Policjanci zatrzymali dwóch 17-latków podejrzewanych o kradzież volvo i spowodowanie wypadku w Starachowicach. Jedna osoba trafiła do szpitala. Pierwszą informację oraz zdjęcia z miejsca zdarzenia otrzymaliśmy od serwisu starachowice-net.pl.
Funkcjonariusze ustalili, że w nocy z piątku na sobotę 17-latkowie ukradli z terenu jednej z posesji volvo z pozostawionymi w stacyjce kluczykami. "Następnie mężczyźni wspólnie ze swoim 15-letnim kolegą przez kilka godzin, dla zabawy, jeździli po terenie powiatu starachowickiego i ostrowieckiego" - informuje Komenda Powiatowa Policji w Starachowicach w komunikacie.

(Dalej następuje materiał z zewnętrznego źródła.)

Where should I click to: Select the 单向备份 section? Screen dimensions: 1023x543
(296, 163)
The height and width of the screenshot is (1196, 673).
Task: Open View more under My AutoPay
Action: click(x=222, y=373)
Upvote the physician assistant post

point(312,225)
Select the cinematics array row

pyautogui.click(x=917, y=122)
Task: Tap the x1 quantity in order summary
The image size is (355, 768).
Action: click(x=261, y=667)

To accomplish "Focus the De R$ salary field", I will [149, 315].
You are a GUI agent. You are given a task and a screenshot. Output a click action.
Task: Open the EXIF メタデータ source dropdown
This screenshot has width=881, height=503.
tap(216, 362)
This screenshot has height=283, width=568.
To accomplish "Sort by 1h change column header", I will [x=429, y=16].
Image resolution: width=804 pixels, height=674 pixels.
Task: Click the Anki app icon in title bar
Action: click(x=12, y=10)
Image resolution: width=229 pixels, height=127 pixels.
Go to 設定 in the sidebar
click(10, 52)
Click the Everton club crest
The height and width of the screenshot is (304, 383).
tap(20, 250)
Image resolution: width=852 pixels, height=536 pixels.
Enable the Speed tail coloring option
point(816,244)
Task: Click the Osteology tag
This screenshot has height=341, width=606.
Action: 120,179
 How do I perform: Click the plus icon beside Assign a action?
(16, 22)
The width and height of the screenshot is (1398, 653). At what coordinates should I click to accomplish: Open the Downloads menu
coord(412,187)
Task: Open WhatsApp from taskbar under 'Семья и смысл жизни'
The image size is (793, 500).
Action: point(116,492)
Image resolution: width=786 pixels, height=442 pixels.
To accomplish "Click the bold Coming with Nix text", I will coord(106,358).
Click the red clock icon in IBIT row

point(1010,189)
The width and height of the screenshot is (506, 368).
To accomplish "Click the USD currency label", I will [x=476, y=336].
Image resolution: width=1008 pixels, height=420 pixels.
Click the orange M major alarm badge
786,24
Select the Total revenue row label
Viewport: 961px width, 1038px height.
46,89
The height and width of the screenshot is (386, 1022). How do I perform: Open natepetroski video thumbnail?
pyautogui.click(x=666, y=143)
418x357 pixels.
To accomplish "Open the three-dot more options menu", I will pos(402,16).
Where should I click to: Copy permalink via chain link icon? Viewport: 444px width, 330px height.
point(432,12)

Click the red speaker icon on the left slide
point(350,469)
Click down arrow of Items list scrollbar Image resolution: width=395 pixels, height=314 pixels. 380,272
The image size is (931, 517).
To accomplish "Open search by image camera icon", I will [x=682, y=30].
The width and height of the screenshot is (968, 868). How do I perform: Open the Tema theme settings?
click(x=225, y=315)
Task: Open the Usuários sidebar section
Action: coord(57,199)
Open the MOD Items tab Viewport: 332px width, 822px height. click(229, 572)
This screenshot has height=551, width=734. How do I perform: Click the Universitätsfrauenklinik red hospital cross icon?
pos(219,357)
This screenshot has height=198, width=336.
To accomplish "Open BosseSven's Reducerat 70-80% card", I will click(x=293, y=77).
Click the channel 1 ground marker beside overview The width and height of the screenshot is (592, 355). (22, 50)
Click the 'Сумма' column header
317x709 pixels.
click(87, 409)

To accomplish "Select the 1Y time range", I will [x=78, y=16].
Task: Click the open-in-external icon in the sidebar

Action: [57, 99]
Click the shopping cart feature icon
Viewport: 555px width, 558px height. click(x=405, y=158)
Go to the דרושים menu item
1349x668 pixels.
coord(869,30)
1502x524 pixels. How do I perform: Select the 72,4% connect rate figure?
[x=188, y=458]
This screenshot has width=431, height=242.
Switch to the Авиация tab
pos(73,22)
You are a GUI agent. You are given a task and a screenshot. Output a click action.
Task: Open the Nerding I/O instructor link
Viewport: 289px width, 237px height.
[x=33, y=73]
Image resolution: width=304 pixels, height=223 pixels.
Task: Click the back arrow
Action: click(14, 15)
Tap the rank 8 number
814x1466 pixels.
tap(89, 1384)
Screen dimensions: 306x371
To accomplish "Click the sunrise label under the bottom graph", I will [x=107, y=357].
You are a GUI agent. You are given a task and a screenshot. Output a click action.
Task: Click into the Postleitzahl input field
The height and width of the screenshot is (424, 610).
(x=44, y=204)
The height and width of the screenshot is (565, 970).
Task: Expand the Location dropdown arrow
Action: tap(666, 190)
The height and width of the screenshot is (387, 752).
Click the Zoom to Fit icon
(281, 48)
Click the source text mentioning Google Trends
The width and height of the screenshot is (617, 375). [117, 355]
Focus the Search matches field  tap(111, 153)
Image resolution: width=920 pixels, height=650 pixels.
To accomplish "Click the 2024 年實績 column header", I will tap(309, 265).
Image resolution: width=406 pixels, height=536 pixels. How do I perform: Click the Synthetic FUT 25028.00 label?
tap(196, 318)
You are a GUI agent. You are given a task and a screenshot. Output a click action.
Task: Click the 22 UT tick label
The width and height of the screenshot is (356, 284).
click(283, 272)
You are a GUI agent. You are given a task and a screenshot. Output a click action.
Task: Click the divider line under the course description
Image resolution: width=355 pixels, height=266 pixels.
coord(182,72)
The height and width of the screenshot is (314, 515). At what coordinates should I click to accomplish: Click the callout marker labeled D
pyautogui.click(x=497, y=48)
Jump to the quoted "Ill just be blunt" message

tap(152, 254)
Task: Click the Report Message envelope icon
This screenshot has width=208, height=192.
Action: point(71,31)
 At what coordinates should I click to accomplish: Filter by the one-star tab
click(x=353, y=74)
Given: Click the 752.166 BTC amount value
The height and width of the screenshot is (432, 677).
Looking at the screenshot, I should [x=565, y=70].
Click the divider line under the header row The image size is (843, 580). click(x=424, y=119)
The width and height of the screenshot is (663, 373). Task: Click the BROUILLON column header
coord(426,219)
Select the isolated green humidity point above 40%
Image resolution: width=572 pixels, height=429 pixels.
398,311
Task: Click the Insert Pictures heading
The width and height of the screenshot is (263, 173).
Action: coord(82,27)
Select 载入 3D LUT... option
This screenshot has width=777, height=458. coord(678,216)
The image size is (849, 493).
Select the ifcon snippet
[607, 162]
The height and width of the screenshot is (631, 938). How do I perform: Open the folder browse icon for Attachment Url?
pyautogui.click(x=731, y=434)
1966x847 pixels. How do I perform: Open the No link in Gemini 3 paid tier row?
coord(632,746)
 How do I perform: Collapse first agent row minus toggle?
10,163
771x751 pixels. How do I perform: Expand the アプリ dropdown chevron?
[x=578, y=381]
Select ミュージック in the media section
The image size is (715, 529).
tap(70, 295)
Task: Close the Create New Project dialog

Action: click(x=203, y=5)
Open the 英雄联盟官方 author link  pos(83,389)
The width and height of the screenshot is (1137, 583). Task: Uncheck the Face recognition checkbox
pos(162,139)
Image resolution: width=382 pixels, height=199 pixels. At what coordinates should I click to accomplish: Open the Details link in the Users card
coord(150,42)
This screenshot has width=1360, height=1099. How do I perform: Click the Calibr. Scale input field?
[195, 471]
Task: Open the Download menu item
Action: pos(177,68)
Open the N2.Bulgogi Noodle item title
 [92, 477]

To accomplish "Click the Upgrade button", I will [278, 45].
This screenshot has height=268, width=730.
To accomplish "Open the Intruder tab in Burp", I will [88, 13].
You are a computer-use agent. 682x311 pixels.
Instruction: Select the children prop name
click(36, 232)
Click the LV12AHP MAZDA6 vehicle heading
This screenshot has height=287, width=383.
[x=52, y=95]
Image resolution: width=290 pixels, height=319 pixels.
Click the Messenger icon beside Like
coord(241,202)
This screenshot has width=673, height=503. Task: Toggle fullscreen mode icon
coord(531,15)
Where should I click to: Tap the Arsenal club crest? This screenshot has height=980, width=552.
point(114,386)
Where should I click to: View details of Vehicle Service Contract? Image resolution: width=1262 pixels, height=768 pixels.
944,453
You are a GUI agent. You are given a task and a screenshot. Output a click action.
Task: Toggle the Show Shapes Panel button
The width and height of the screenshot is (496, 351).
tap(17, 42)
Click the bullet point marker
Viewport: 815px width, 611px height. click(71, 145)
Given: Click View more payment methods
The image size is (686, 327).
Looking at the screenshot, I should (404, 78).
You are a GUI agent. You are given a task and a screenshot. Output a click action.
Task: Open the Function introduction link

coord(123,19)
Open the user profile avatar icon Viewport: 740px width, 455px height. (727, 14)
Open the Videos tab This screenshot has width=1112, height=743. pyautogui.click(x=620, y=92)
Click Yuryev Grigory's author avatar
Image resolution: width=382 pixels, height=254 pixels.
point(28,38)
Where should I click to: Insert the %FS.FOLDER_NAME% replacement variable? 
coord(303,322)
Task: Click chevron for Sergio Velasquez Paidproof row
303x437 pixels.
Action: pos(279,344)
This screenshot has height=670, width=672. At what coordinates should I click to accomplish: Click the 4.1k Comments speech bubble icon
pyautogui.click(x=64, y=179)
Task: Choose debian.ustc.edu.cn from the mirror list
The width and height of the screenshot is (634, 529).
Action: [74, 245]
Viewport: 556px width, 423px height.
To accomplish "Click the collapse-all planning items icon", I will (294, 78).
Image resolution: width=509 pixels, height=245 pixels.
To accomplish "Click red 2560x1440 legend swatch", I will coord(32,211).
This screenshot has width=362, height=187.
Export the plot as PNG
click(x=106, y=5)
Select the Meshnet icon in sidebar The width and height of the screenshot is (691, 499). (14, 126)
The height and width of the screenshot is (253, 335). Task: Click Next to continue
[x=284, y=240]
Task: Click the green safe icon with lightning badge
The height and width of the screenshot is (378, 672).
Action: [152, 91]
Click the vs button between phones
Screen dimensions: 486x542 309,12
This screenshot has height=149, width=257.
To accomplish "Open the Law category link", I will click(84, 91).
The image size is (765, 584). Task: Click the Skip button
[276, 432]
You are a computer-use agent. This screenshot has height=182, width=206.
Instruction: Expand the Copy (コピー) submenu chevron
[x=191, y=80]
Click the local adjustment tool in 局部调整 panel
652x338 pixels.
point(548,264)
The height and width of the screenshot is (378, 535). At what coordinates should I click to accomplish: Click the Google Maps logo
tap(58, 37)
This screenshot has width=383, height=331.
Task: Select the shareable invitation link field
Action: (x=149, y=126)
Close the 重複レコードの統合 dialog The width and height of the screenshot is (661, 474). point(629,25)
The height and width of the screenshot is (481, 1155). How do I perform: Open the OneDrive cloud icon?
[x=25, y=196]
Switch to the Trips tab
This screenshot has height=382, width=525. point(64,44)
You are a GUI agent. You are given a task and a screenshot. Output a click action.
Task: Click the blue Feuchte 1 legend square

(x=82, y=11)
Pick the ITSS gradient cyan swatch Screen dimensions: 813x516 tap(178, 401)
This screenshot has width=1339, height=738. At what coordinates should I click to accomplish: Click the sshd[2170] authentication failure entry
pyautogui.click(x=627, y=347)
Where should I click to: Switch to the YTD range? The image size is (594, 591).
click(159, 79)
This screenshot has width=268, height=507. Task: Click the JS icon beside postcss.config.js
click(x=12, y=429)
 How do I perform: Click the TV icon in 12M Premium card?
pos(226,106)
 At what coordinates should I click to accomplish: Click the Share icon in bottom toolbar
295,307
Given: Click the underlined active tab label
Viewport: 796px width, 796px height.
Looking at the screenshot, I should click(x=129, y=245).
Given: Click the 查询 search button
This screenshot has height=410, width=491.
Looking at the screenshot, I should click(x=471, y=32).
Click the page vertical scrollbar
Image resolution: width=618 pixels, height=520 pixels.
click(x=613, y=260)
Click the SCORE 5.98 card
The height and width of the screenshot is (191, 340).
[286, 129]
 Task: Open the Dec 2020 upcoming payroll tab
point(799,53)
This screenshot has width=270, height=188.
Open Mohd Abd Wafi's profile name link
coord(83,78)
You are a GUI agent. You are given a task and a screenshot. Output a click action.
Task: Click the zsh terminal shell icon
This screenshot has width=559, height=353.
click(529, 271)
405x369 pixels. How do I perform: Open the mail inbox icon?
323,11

W sobotę rano na ul. Iłżeckiej auto zderzyło się z BMW.
- Kierowca volvo nie ustąpił pierwszeństwa prawidłowo jadącemu BMW - mówiła mł. asp. Monika Kalinowska, rzecznik prasowa Komenda Powiatowa Policji w Starachowicach.
BMW prowadziła 28-latka. Kobieta trafiła do szpitala, ale jak się okazało, nie odniosła poważnych obrażeń.
Zostawili auto i uciekli
Podróżujący volvo pozostawili auto i uciekli. Policja ustala, kto prowadził w momencie wypadku. Jak informuje policja, za krótkotrwałą kradzież pojazdu grozi kara do 5 lat pozbawienia wolności, natomiast za spowodowanie wypadku drogowego do 3 lat więzienia.